+1
I have a few PVGA1As in 8-Bit form and to what I remember,
they all performed nicely in comparison to the ATI VGA Wonder I had in my 286-12 once.
That "card" (was an on-board VGA) was obviously using 8-Bit i/o and it showed.
Personally, I'd make sure to always load the RAM BIOS utility for your old ISA VGAs.
If shadow memory is being supported (video and system BIOS shadowing), then even better.
Because, VGA BIOS calls otherwise have to be made over the PC bus (ISA bus).
That's were the VGA's physical ROMs/EPROMs are being located, after all.
And using the BIOS routines in ROM/EPROM does take some time.
Edit: I've read the link and don't like the conclusion, it's too biased.
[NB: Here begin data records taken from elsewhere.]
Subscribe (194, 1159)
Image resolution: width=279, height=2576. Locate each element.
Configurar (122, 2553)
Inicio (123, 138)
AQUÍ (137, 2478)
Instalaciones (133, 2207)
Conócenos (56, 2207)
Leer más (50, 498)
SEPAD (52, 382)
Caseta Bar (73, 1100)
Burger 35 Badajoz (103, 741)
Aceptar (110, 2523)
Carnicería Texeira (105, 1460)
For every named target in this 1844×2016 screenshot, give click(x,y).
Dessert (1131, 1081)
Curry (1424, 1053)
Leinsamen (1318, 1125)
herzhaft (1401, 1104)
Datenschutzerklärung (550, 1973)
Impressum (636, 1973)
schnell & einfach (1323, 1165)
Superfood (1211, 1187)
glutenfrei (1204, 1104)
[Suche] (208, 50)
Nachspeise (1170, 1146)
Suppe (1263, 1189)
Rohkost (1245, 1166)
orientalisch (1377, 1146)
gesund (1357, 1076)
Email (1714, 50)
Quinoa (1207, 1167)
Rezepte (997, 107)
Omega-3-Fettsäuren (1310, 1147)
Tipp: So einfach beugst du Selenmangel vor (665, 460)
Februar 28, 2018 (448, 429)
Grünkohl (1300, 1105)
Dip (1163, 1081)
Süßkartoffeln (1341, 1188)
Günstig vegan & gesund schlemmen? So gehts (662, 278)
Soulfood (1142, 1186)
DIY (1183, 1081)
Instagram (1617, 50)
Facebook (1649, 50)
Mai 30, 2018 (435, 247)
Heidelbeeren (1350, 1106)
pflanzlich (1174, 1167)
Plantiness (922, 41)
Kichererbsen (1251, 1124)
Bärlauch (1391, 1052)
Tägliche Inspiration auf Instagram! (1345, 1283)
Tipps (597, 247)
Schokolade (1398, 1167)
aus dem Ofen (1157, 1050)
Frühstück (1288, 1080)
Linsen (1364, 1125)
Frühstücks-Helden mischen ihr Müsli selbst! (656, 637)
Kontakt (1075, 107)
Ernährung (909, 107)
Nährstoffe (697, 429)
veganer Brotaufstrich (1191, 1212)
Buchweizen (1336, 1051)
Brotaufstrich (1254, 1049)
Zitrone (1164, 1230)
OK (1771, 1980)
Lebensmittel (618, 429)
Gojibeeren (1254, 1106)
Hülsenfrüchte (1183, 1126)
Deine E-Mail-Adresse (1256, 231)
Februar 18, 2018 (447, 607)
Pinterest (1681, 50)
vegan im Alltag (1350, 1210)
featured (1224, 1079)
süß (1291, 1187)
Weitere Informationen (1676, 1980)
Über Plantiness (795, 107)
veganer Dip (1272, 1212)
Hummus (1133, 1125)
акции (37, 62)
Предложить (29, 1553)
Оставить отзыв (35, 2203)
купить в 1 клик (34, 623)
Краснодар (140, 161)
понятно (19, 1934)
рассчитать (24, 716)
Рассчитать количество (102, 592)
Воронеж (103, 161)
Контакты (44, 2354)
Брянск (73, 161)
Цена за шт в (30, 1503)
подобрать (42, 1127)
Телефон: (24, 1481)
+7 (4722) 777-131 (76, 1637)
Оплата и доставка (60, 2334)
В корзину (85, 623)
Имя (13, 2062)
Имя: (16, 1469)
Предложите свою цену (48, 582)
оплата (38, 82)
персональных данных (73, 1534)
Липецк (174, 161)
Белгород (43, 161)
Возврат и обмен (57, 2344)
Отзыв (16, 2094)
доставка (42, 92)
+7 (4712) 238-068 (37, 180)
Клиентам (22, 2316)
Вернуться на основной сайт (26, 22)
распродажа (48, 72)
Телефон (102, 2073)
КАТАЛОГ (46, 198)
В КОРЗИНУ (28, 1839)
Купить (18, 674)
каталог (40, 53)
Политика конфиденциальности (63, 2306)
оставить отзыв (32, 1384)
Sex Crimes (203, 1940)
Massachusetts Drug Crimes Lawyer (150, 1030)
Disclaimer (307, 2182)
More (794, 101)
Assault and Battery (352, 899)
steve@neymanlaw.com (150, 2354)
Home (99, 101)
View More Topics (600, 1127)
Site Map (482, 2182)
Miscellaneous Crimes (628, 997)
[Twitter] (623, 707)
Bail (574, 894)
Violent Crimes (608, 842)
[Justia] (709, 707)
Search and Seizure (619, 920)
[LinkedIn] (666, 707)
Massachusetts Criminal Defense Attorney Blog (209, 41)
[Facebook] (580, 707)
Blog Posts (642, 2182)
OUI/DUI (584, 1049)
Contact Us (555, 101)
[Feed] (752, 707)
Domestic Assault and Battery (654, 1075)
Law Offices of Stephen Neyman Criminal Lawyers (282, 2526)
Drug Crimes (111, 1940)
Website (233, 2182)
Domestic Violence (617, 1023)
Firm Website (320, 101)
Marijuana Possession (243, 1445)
A PVGA1A should be allowed to have full 512KB, simply in order to be functional, like other SVGA cards.
Otherwise, a PVGA can do merely two SVGA modes: 800x600 16c and 640x400 256c.
The Windows 2.x and 3.x drivers support these modes natively, other programs require the VBE TSR.
The GO481 can have 512KB of video RAM, also, by stacking RAM chips (piggy-back method).
If done carefully, it can look like a factory mod.
But who're I'm telling this.. The emulator people seem to obsessed with paper specs, rather than real world usage. *sigh* 😔
Many people back in the 80s did some modifications to their hardware, or have it done by someone else (friend, company, local computer shop etc).